**MATERIAL FOR THIS TASK:**

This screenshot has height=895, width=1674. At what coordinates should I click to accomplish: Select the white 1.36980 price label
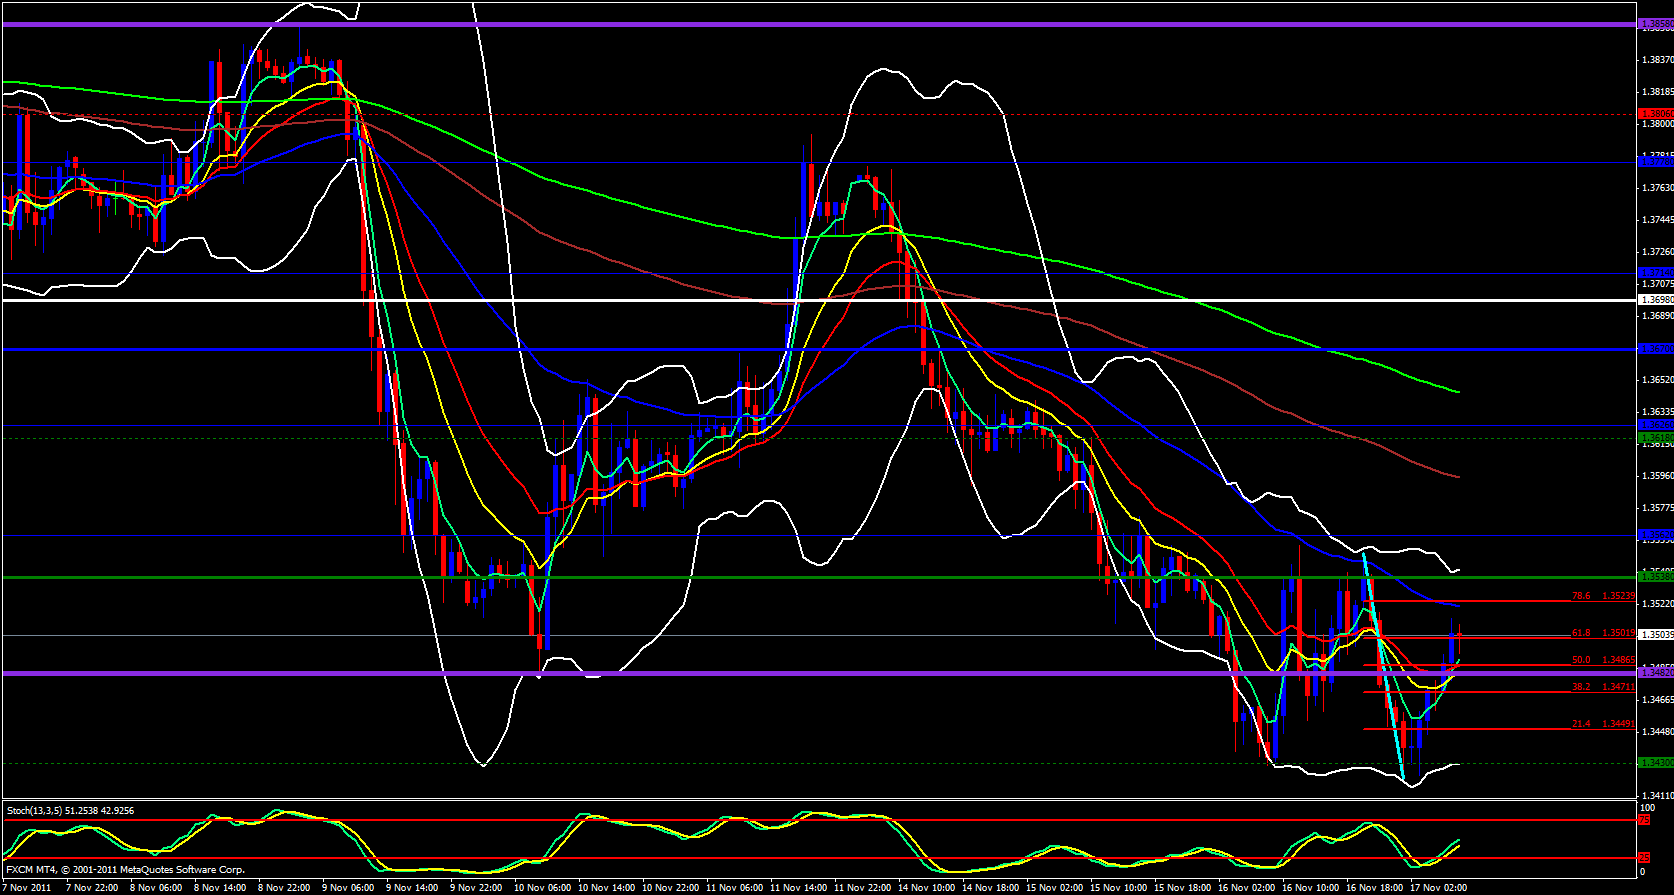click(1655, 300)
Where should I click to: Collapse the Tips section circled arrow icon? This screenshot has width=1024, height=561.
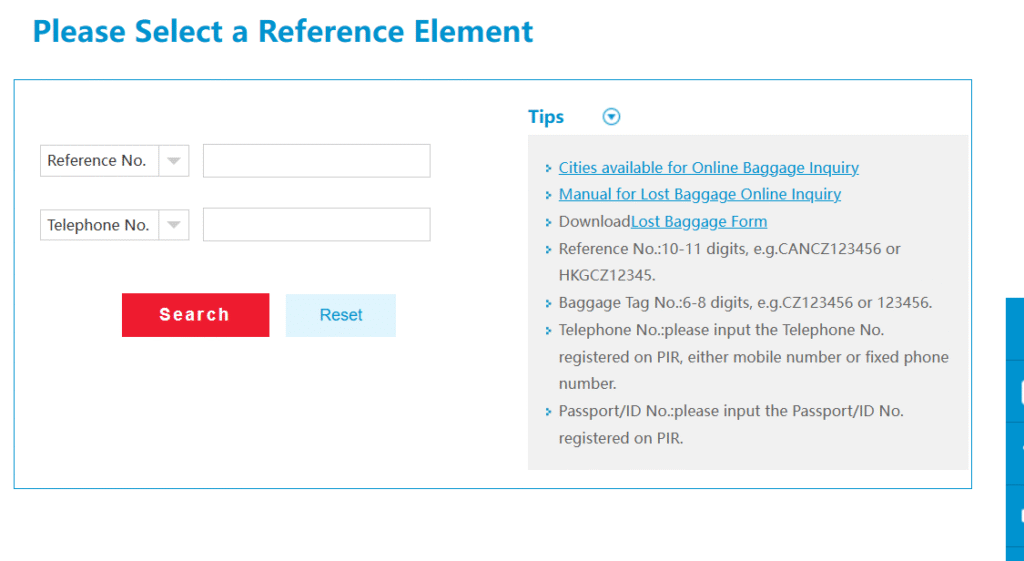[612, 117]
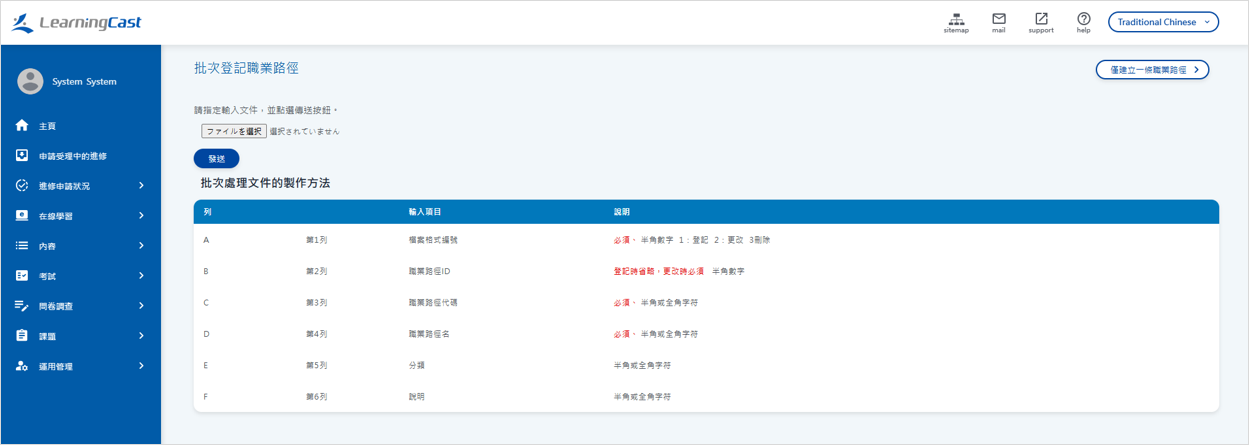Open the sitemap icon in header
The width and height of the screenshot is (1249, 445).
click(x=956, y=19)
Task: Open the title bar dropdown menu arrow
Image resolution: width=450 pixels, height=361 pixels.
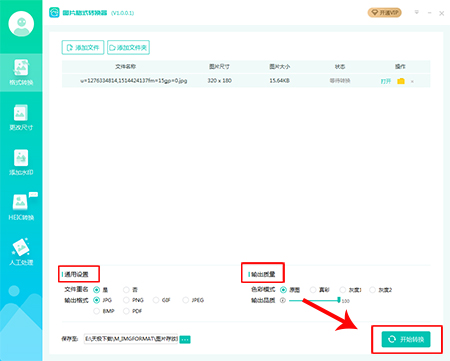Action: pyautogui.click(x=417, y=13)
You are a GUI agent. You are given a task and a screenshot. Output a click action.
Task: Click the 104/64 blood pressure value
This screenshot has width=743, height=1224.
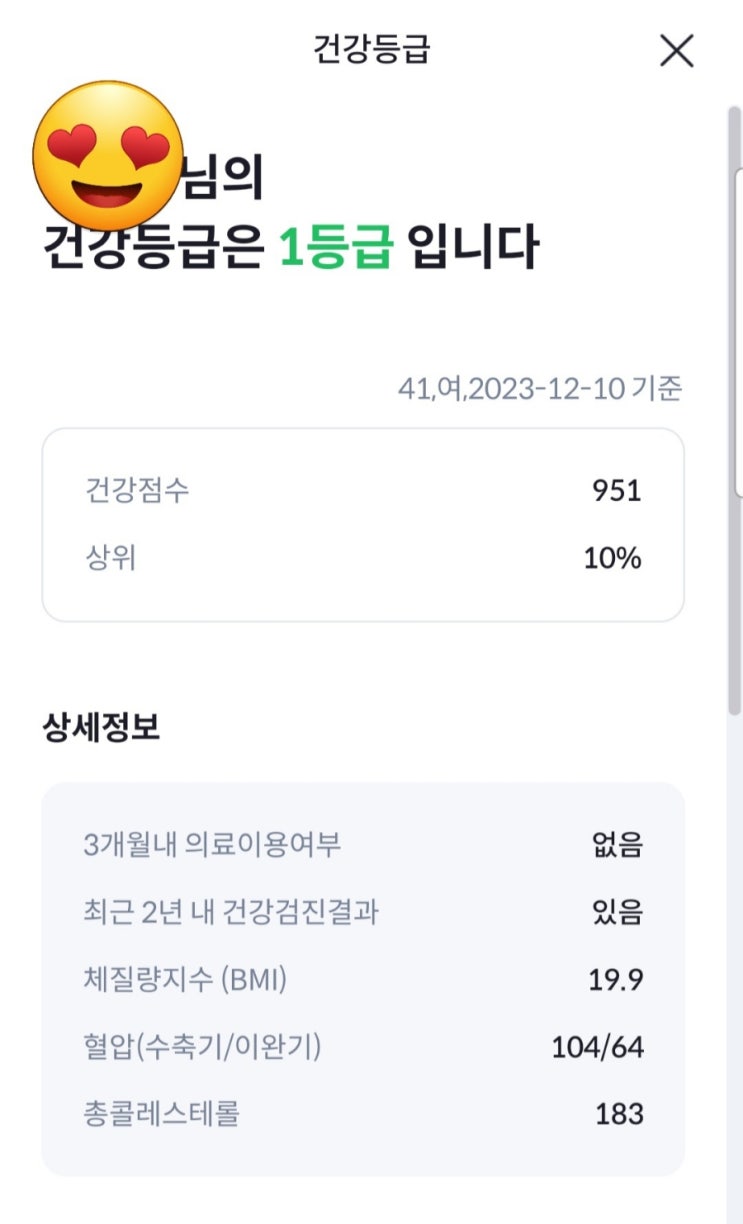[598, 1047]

* * *

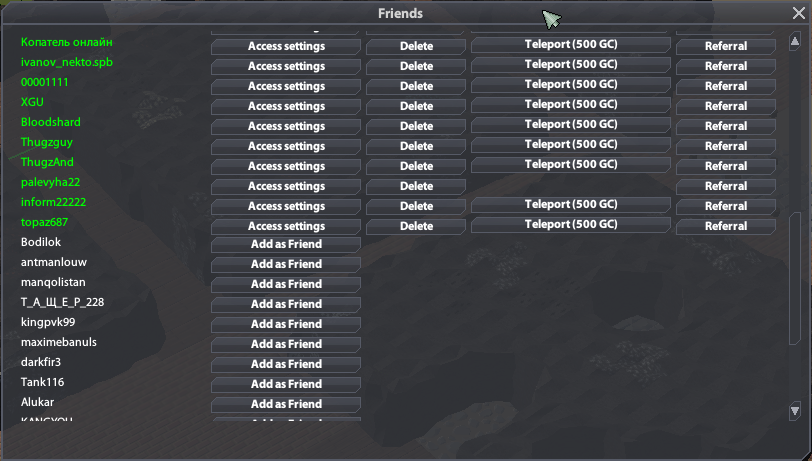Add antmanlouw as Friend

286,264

**WORK ORDER:** In the records above, find the line with "Where should I" and the line with "You are a GUI". Write out exactly those lines and every one between, with no pictures and no other lines.

**SOLUTION FOR THIS EXERCISE:**
Where should I click to: Collapse the Tips section circled arrow icon? This screenshot has width=1024, height=561.
[612, 117]
Open the sitemap icon in header
The width and height of the screenshot is (1249, 445).
click(x=956, y=19)
Task: Open the title bar dropdown menu arrow
Image resolution: width=450 pixels, height=361 pixels.
Action: pyautogui.click(x=417, y=13)
You are a GUI agent. You are given a task and a screenshot. Output a click action.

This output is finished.